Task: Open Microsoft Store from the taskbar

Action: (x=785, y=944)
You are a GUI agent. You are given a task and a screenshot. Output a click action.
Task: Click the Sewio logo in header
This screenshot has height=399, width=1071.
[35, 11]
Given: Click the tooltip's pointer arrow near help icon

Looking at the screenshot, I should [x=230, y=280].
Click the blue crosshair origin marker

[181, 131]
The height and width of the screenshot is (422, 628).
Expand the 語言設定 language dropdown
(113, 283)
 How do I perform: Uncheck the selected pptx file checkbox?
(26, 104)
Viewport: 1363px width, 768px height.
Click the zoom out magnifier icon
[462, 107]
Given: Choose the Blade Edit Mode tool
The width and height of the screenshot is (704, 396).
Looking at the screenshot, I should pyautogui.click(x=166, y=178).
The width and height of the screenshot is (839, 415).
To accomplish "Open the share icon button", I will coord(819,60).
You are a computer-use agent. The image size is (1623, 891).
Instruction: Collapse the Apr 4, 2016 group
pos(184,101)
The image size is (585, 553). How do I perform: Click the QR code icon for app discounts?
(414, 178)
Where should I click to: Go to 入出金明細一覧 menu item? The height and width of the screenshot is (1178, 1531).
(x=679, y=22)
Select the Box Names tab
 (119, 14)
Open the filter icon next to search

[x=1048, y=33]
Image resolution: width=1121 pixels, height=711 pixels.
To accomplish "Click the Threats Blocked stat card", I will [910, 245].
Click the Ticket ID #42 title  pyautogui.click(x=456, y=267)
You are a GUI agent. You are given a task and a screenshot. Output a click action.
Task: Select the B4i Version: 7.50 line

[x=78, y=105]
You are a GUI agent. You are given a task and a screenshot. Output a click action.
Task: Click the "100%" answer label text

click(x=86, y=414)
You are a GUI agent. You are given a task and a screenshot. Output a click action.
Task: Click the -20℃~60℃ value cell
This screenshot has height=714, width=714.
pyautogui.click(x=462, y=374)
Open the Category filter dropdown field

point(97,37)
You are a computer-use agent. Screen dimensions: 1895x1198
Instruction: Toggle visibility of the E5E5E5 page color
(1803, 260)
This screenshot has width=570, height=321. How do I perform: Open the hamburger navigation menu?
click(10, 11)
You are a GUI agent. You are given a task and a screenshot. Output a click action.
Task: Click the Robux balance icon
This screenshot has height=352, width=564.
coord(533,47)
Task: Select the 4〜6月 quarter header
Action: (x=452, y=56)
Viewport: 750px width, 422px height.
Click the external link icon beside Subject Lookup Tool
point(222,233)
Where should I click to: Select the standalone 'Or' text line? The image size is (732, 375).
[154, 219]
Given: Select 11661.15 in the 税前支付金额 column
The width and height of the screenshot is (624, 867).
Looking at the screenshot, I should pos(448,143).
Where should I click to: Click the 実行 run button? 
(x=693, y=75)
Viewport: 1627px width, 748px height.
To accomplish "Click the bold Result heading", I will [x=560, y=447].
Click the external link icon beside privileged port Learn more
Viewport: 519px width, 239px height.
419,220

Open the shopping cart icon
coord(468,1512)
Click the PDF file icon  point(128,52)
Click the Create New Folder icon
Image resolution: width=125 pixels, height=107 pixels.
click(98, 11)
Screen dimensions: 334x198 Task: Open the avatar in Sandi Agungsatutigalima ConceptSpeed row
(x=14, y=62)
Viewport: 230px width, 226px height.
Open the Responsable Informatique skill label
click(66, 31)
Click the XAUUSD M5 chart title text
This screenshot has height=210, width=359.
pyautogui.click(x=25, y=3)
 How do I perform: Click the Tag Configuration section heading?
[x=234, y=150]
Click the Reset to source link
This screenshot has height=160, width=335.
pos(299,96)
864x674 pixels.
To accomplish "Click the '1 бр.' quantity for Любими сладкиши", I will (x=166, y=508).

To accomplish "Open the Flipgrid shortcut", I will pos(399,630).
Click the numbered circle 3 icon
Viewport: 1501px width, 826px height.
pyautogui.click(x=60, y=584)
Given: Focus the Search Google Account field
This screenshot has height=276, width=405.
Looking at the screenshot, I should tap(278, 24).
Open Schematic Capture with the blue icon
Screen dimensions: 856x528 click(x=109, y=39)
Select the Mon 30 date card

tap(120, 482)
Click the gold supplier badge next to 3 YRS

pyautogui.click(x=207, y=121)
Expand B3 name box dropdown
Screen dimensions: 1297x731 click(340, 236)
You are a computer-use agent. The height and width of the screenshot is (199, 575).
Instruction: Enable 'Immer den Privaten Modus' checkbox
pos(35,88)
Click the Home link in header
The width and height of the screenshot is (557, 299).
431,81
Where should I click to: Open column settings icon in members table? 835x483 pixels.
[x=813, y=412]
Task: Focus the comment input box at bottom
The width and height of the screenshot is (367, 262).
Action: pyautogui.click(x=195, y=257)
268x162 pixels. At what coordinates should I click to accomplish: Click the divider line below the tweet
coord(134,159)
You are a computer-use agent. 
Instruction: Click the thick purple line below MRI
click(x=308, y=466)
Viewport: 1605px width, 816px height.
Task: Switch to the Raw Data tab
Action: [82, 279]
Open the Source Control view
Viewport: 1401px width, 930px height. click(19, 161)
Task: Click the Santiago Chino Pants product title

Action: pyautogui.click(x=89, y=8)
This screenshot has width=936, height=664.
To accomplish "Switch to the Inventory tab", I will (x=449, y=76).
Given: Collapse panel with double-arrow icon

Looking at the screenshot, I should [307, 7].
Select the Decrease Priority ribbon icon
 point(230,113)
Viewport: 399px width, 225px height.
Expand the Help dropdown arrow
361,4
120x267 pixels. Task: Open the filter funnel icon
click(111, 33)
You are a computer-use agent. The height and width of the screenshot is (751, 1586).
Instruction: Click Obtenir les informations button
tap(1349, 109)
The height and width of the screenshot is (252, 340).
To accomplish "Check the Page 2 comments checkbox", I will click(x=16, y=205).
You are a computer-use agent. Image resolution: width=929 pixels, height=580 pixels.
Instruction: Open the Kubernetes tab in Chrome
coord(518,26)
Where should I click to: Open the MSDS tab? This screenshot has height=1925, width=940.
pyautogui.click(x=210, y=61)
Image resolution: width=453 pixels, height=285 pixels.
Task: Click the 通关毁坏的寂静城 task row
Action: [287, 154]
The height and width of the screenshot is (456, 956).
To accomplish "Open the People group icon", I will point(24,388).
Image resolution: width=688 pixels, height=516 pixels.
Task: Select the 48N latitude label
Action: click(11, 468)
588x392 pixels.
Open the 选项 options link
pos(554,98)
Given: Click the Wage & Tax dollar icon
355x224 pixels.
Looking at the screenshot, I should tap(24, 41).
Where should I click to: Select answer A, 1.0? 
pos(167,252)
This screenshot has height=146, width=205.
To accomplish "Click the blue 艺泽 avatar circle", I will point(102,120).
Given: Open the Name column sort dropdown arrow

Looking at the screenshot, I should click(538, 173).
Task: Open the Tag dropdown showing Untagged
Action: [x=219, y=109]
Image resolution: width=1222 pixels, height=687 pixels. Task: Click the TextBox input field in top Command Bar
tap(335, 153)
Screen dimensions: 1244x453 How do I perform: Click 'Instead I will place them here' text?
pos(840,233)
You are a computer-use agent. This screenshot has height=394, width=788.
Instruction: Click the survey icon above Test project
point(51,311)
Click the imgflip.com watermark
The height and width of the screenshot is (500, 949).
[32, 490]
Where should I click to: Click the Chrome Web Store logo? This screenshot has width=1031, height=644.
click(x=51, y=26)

□ □ □

> _THE TASK_:
Reproduce the stretch of items from the line containing "Click the Home link in header" through the line containing "Action: pyautogui.click(x=195, y=257)", substituting "users table" for "members table" and leaving everything else unchanged.

> _THE REPLY_:
Click the Home link in header
The width and height of the screenshot is (557, 299).
431,81
Where should I click to: Open column settings icon in users table? 835x483 pixels.
[x=813, y=412]
Task: Focus the comment input box at bottom
The width and height of the screenshot is (367, 262).
Action: pyautogui.click(x=195, y=257)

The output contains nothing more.